On Barak
Published on: Jul 11, 2007


“Temporality, Personhood and the Techno-Political Making of Egyptian Society, 1869-1939”

Comparing the locations of news articles from al-Ahram, the first private Egyptian paper, with a list of railway destinations in 1876 reveals a remarkable overlap. Within Egypt, the newspaper covered only places that were connected to the railroad. In other words, the “Egypt” that the newspaper (re) presented was that of the railway map. My dissertation will, like the above exercise, re-fuse the “social” and “political” (which newspapers supposedly reflect and shape) with technologies of transportation and communication that have so far been absent from the historiographical picture.

I explore this techno-political nexus in Egypt, a key point of passing-through from Europe to India, between 1869 and 1939. The country's location, as well as its formal connection to the Ottoman Empire and consequent ambiguity of political aspects in British colonialism, amplified the importance of transportation, communication and other technological dimensions of the encounter between Egyptians and the British.
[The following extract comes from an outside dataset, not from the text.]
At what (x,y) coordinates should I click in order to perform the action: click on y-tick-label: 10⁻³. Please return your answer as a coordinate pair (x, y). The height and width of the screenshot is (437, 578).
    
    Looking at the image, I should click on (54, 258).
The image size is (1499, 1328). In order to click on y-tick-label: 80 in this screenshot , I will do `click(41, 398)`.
In this colonial setting, my dissertation examines timekeeping, the construction of space, arrangements of personhood, as well as other cultural and political practices that developed around three interfacing technologies – the railway, the telegraph, and the newspaper.
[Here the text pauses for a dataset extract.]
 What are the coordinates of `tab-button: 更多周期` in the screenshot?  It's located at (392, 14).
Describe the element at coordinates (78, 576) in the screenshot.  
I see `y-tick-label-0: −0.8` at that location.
Tracing the development of these communication and transportation networks, the dissertation investigates the relations between technology and distinctive types of horizontal connectedness that have so far been considered generic manifestations of a preexisting "social sphere". Instead of taking such a sphere as a given, I seek to anchor discourses of affiliation with “society” or a “nation”, as well as the new sensibilities that accompany these discourses, in the techno-political conditions of their historical emergence.